Turkey has issued a warrant for the arrest of Graham Fuller, a former high-ranking official with the US's Central Intelligence Agency, accusing him of links to the group blamed for the unsuccessful effort to take down President Recep Tayyip Erdogan on July 15, 2016. The warrant accuses Fuller of "violating the constitution," "attempting to overthrow the Turkish government or stop it from doing its duty," and gathering intelligence for "political or military espionage," according to the official news agency Anadolu.

Government officials now believe that they have the evidence necessary to confirm Fuller's whereabouts before and after the putsch, the daily newspaper Hurriyet reports. They believe that Fuller left Turkey after the coup.

Prosecutors have also issued an arrest warrant for the US-based Turkey scholar Henri Barkey on coup-related charges, media report. The prosecutor's office in Istanbul declined to comment on the matter. And news agencies could not reach Fuller or Barkey immediately for comment.

Turkey: Defending human rights

Wide-reaching crackdown

The accusations link Fuller and Barkey to the US-based Islamic cleric Fethullah Gulen.
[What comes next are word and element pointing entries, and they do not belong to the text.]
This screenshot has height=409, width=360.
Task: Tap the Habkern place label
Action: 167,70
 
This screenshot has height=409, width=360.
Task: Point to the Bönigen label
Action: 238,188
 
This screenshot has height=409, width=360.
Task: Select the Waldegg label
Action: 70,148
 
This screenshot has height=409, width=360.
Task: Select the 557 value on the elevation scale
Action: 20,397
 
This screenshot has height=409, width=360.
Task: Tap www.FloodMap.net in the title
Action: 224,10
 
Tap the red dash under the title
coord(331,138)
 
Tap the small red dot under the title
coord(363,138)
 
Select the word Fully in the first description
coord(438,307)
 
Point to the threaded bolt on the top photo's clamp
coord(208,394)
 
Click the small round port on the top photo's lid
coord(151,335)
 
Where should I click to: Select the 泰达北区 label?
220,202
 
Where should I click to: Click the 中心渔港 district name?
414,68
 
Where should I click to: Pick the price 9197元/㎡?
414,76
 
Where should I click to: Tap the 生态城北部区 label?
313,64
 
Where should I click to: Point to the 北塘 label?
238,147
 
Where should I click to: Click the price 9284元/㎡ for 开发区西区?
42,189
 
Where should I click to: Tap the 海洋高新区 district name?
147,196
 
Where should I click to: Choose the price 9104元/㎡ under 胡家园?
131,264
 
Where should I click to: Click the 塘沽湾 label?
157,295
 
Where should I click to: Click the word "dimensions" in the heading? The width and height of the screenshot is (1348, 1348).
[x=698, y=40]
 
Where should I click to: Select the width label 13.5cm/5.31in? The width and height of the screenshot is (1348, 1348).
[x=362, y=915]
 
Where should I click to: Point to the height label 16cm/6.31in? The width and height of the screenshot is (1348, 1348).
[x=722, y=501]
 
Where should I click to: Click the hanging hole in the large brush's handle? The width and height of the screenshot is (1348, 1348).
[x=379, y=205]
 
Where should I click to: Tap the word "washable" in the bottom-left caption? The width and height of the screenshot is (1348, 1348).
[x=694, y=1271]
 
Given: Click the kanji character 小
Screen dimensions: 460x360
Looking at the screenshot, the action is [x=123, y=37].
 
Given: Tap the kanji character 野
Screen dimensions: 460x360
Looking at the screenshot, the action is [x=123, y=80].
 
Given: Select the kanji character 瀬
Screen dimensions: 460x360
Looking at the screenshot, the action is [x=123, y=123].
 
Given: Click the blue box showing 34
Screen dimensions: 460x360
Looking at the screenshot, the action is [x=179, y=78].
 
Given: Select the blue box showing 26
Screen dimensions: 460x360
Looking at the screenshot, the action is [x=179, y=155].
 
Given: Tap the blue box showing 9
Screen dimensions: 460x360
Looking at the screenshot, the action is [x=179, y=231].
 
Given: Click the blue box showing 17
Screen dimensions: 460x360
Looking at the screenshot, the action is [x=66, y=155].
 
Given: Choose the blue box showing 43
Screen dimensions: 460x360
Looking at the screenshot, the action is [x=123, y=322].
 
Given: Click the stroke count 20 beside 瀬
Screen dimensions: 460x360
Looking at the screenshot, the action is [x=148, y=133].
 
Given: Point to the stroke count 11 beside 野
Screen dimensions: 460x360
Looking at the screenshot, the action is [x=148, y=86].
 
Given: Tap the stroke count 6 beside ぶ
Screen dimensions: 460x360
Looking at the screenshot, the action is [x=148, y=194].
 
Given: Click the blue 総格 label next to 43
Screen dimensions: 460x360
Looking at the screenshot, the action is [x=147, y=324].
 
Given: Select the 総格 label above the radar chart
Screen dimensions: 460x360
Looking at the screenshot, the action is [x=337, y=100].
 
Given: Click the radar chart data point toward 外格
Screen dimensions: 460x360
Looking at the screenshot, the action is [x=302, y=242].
President Erdogan says the preacher and his supporters — called the Fethullah Terrorist Organization by the government — staged the coup, in which soldiers turned their tanks and helicopters on the state. By the end of the long night of fighting, 250 lay people dead.

US officials say Turkey has provided insufficient evidence to extradite Gulen. A former ally of Erdogan's, Gulen has condemned the coup and denies any involvement.

In 2006, Fuller wrote a letter supporting the cleric's green card application, later saying he had done so as a private citizen because he "did not believe that Gulen constituted a security threat to the US." Turkish officials say that support has proved instrumental to Gulen's remaining out of their reach.

In the long and expanding crackdown that has followed the coup, Erdogan's government has banned books; shuttered businesses, media outlets and schools linked to Gulen; fired or suspended more than 200,000 public employees; and imprisoned 50,000 people — including soldiers, journalists, academics, judges, two Turkish workers for US diplomatic missions and an American pastor. Earlier this week, officials issued warrants for the arrest of 360 more members of the military. Rights groups and some international leaders accuse Erdogan of cracking down on general dissent, but his government has called the purge necessary because of the gravity of the security threats that it faces.

The European Court of Human Rights is scheduled to hear the case of a German journalist with dual citizenship who has sat in prison in Turkey since February. A German rights advocate was released on bail in October after over three months of incarceration. Hundreds of Turkish officials have sought asylum in Germany in the year and four months since the crackdown began.